#### Task details:
From the entries, copy out every line in which the word "post" is found.

#### Provided records:
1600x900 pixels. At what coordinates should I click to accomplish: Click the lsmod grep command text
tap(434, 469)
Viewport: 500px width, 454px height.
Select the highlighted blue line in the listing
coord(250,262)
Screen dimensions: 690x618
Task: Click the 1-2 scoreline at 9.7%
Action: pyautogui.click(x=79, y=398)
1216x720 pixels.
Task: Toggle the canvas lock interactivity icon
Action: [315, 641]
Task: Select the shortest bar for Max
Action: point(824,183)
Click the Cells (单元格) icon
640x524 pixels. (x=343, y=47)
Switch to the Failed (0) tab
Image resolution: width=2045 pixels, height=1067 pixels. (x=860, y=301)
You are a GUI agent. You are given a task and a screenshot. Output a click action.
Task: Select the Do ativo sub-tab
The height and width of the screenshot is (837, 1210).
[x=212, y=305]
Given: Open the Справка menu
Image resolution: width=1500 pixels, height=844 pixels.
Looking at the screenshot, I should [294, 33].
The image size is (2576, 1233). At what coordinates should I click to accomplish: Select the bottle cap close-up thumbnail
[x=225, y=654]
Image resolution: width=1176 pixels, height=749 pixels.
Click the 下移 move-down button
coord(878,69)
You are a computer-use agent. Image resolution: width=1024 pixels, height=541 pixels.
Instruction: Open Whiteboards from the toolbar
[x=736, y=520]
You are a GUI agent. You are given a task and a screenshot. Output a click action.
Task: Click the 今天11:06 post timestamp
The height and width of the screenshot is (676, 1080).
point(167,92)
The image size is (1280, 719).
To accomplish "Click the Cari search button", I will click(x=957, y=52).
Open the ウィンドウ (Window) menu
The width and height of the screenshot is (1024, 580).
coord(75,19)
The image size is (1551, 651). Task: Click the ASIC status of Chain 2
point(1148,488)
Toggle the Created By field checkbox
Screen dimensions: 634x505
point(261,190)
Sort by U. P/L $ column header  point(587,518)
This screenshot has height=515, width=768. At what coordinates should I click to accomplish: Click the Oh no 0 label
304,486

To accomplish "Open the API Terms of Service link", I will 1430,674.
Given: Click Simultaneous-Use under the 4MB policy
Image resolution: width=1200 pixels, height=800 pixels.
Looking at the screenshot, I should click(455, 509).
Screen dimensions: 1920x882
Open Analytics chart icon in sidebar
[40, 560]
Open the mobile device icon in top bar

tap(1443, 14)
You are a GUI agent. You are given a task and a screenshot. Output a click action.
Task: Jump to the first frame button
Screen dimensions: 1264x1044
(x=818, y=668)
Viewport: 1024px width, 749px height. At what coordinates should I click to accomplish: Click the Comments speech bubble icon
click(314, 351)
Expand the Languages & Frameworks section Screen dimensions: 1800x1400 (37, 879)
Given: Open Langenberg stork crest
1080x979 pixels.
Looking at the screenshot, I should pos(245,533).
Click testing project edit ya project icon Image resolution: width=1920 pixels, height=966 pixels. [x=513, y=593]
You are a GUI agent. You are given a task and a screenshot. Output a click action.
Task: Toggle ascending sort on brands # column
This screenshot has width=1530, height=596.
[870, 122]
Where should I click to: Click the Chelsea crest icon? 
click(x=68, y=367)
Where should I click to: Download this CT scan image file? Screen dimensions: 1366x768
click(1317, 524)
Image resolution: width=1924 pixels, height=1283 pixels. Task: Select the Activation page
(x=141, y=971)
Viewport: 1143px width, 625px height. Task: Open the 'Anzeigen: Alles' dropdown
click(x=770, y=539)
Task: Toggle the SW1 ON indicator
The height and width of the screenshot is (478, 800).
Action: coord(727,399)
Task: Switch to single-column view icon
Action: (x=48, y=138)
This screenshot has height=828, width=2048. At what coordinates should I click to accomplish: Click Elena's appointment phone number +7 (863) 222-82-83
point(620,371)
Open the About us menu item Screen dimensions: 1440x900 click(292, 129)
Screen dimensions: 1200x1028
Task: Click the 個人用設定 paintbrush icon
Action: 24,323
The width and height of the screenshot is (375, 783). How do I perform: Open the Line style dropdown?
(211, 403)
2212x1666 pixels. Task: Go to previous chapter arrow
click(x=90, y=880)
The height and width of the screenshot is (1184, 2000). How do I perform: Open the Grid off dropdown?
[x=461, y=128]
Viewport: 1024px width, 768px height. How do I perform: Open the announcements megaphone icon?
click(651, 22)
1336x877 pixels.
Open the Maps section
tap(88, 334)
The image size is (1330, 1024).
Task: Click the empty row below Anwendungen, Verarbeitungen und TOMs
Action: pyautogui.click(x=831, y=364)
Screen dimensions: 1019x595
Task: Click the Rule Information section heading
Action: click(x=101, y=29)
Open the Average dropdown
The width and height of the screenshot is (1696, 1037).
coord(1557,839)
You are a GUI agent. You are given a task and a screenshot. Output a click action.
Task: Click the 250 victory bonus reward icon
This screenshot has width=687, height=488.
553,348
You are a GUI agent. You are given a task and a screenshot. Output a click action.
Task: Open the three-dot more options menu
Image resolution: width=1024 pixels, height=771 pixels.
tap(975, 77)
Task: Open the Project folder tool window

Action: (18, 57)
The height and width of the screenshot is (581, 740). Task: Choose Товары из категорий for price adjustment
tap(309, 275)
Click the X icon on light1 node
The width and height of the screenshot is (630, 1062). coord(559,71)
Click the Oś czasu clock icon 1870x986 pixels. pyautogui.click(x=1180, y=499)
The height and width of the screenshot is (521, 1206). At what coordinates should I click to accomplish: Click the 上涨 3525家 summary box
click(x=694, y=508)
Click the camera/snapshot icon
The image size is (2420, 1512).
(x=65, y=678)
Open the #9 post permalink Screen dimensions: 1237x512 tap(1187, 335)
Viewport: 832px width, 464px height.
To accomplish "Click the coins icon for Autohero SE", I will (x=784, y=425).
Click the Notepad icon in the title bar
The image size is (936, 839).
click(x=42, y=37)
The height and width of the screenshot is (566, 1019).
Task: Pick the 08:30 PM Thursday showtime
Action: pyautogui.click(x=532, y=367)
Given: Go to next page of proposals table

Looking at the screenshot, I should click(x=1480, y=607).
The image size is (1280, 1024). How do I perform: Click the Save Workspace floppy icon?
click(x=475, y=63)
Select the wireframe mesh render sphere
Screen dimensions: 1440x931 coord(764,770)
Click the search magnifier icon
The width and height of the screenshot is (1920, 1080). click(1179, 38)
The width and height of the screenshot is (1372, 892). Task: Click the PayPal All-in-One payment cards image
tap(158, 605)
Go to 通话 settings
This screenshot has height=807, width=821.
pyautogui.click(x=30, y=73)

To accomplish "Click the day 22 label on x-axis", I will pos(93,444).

#### Output of the task:
Task: Click the 今天11:06 post timestamp
Open the #9 post permalink Screen dimensions: 1237x512 tap(1187, 335)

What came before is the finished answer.